Datasets¶

A dataset is a named, versioned query against a datasource. It defines which network circuits or topology elements to include, and how to deduplicate and group them. Datasets are the building blocks of maps — each map layer references a dataset to determine what to draw.

Data model¶

Dataset:
  datasetId: str         # 7-character alphanumeric ID
  name: str              # Human-readable name
  version: int           # Version number (increments on each save)
  lastUpdatedBy: str     # Username of the last editor
  lastUpdatedOn: datetime
  query: DatasetQuery    # The query definition
  results: list | None   # Resolved results (set when query has filters)

The query¶

The core of a dataset is its DatasetQuery:

DatasetQuery:
  endpoint: str                    # Which datasource endpoint to query
  filters: list[QueryFilter]       # Filter criteria to apply
  node_deduplication_field: str    # Field used to merge duplicate nodes (default: "location_name")
  node_group_criteria: list[str]   # Fields used to group nodes together
  node_group_layout: str           # Layout algorithm for grouped nodes

Endpoint¶

The endpoint field selects which datasource (and which table or sheet within it) to query. Available endpoints are discovered from the configured datasources and listed in the Dataset Editor's dropdown.

Filters¶

Filters narrow down which records from the datasource are included. Each filter specifies a field name and one or more values to match. Filters are applied as AND conditions — all filters must match for a record to be included.

A dataset with no filters returns no results. At least one filter is required to produce output.

Node deduplication¶

Network topology data often contains multiple records for the same physical location (one per circuit endpoint). The node_deduplication_field specifies which field to use when collapsing these duplicate nodes into a single point on the map.

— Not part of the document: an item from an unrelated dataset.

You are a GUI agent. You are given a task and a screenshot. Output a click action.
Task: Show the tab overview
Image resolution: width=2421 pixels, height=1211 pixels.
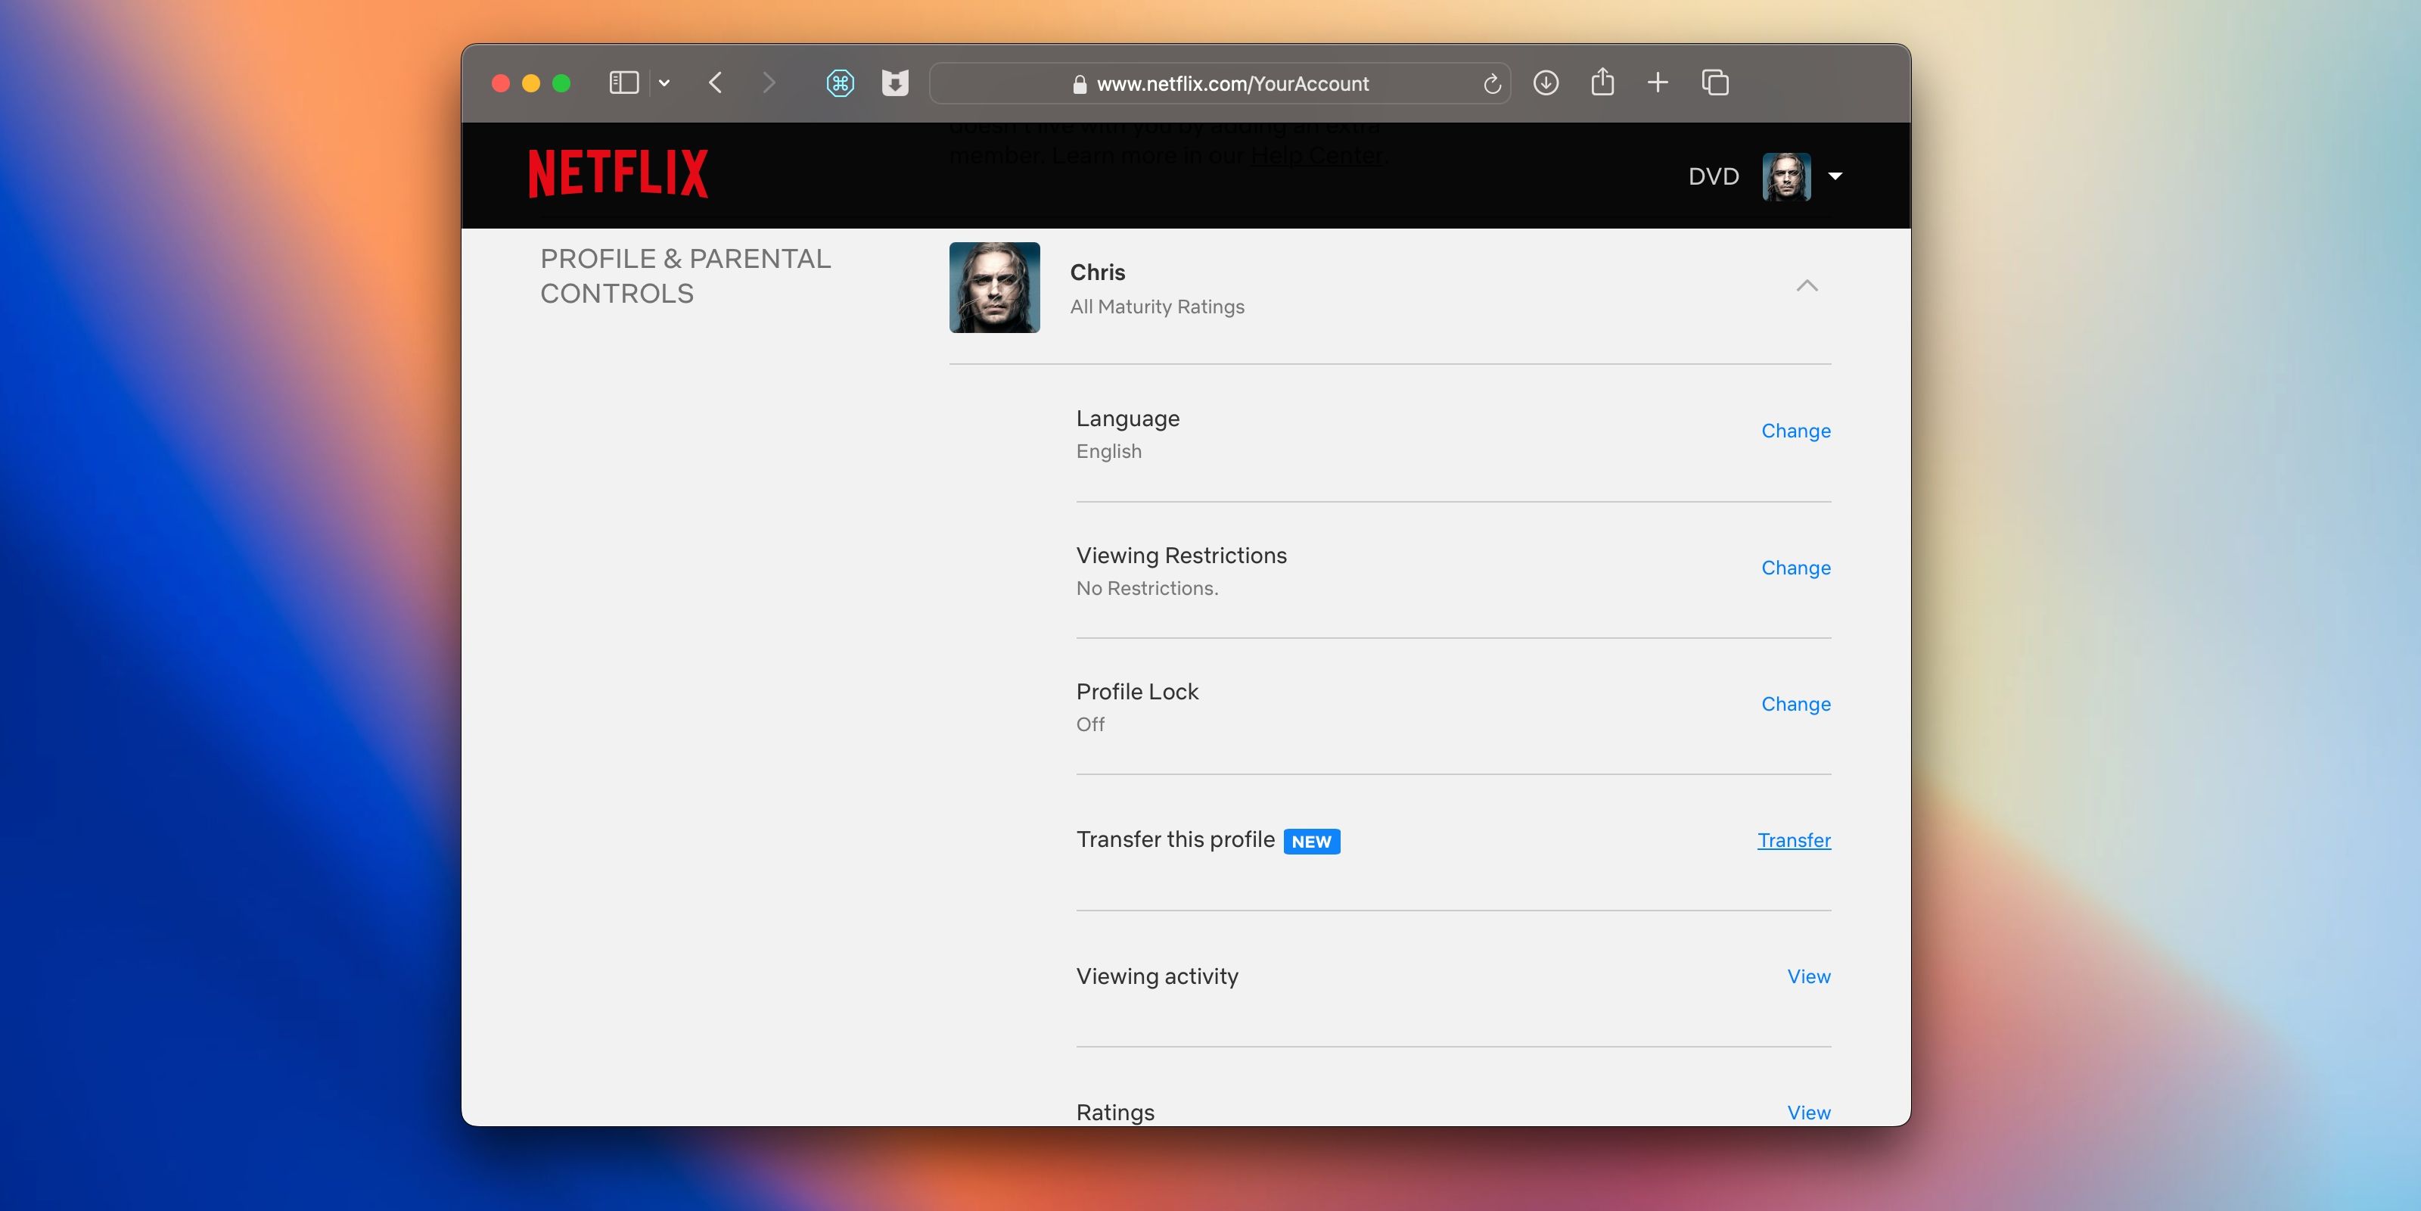click(1714, 83)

The default is location_name. Set this to match the field in your datasource that uniquely identifies a physical site.

Node grouping¶

node_group_criteria and node_group_layout control how nodes are grouped and laid out when multiple nodes share the same criteria values. This is used to cluster nodes that belong to the same logical group (e.g. all nodes in the same city).

Versioning¶

Every time you save a dataset, a new version is created. Older versions are retained and accessible via the API. The API returns the latest version by default.

This means:

Changes to a dataset do not immediately affect maps that reference it (maps reference the dataset by ID and always use the latest version)
You can retrieve any historical version via GET /api/v1/dataset/id/{datasetId}?version={n}

Snapshots vs. live output¶

A dataset's results field is populated when the dataset has at least one filter and the datasource has been queried. These results represent the datasource data at the time the dataset was last fetched.

The Dataset Dynamic Output endpoints (/api/v1/output/query/) re-execute the query live at request time, without saving a new version. This is used by the Dataset Editor's preview to show current topology data.

Forking¶

You can create a new dataset by forking an existing one. Forking copies the query definition (endpoint + filters) from a specific version of the source dataset into a new dataset with a new ID. This is useful for creating variations of an existing query.